--- Records provided ---
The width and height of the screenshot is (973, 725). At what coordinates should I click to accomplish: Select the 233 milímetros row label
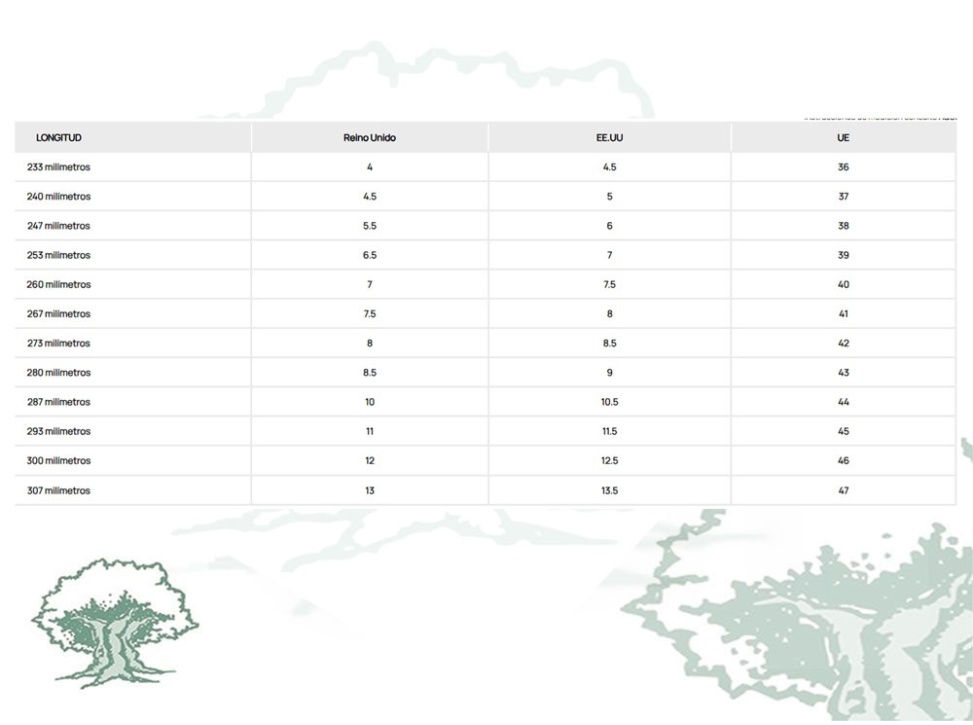pyautogui.click(x=59, y=167)
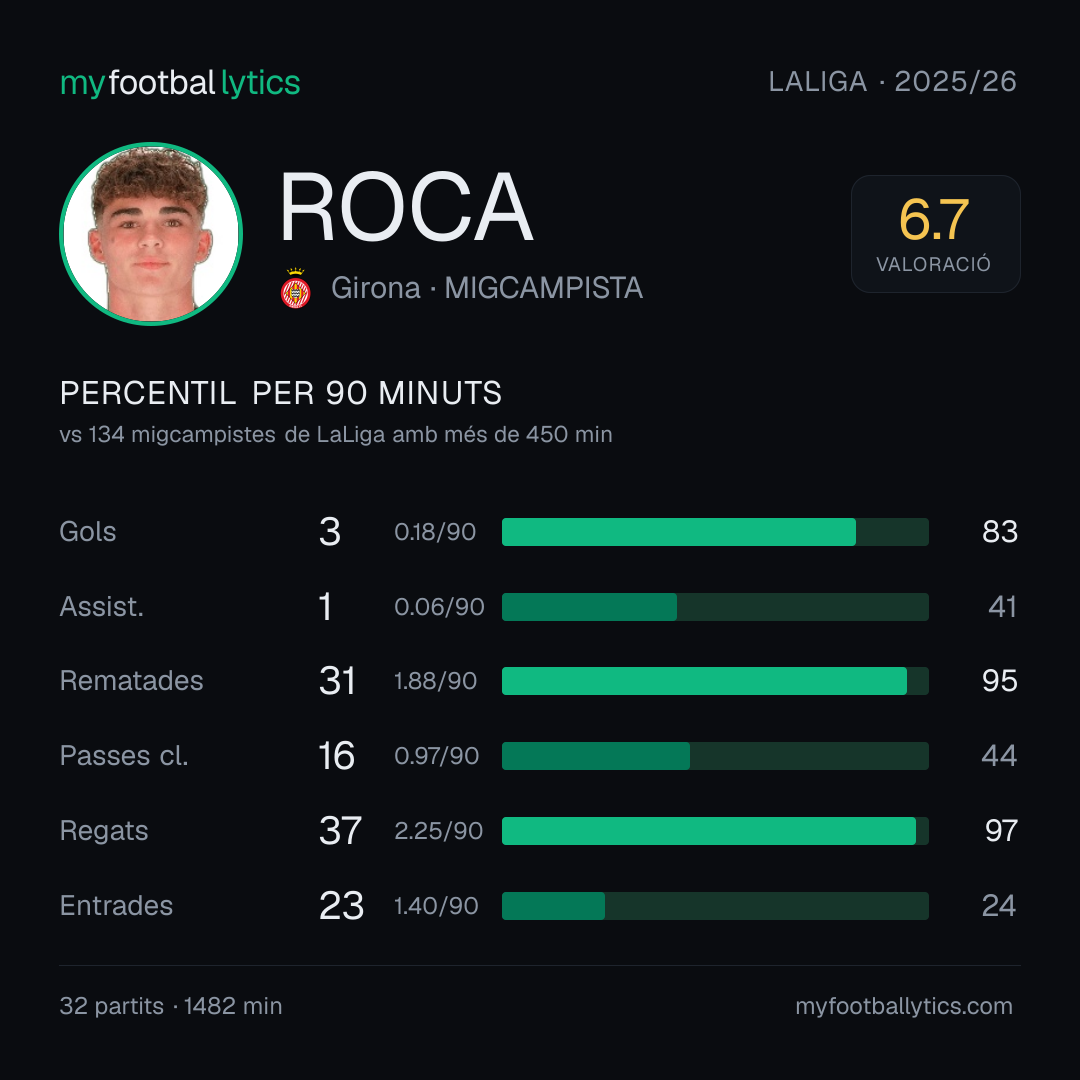Click the PERCENTIL PER 90 MINUTS heading

click(x=280, y=393)
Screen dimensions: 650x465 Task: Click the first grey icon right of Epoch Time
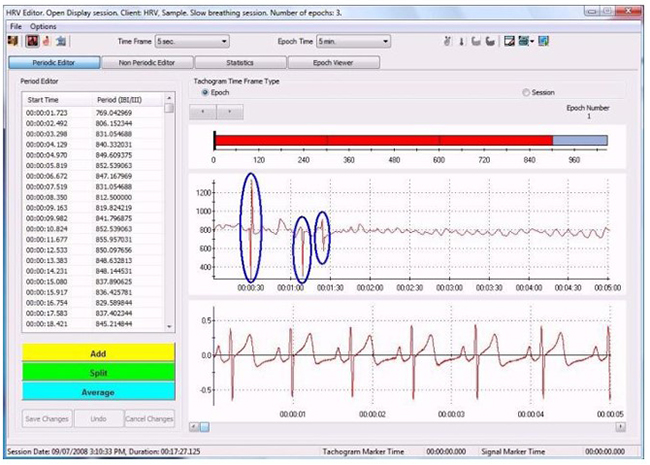click(449, 42)
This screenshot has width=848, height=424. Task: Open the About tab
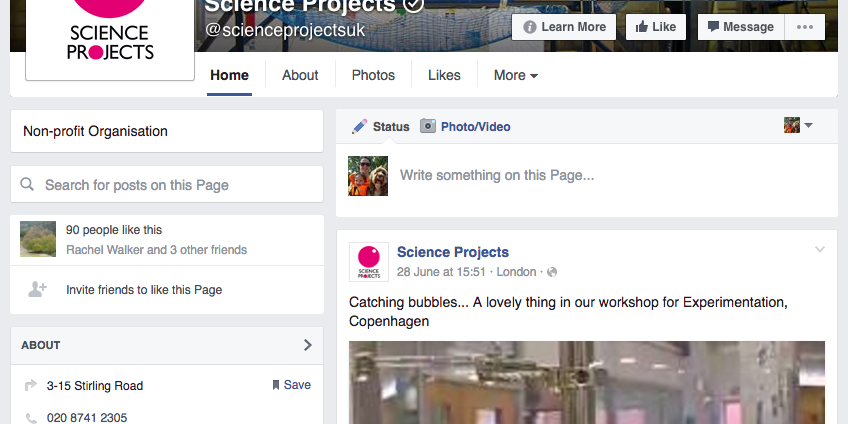[300, 75]
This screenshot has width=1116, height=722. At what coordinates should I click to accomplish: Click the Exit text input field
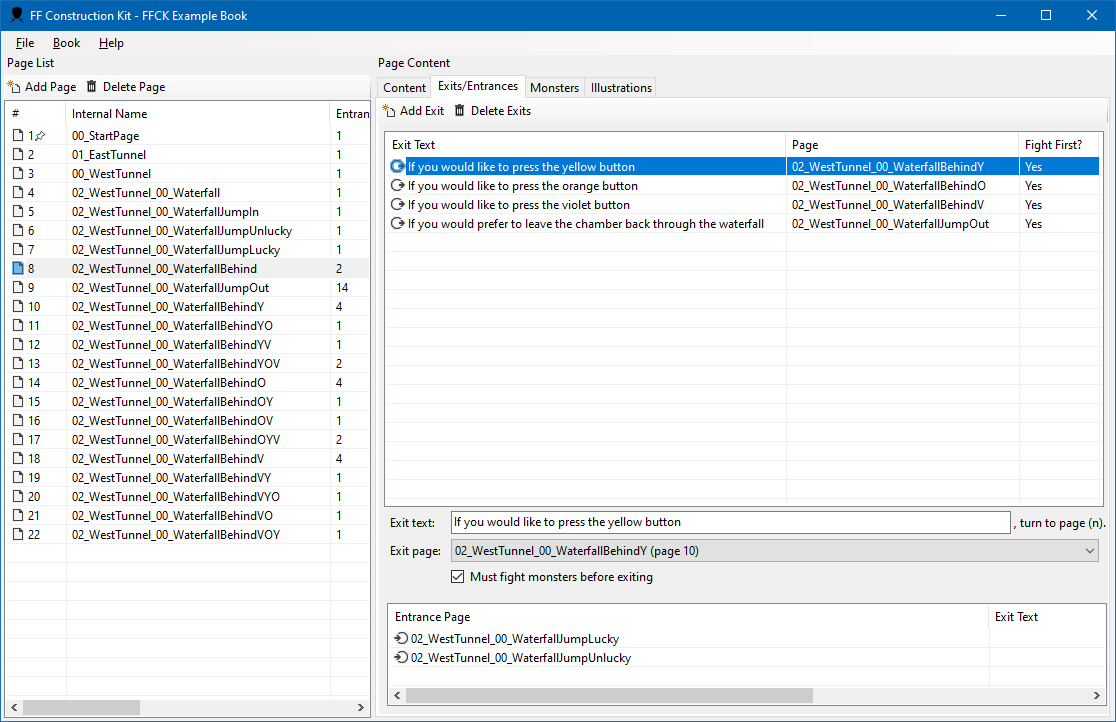tap(730, 522)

--- How to complete this task ---
The records above are to be retyped exactly, with every picture left out.

--- Reply to the exercise ---
The width and height of the screenshot is (973, 725). At what coordinates should I click to accomplish: Select the 233 milímetros row label
pyautogui.click(x=59, y=167)
Click the PERCENTIL PER 90 MINUTS heading

click(x=280, y=393)
Screen dimensions: 650x465 Task: Click the first grey icon right of Epoch Time
click(449, 42)
This screenshot has width=848, height=424. Task: Open the About tab
[300, 75]
This screenshot has width=1116, height=722. At what coordinates should I click to accomplish: Click the Exit text input field
tap(730, 522)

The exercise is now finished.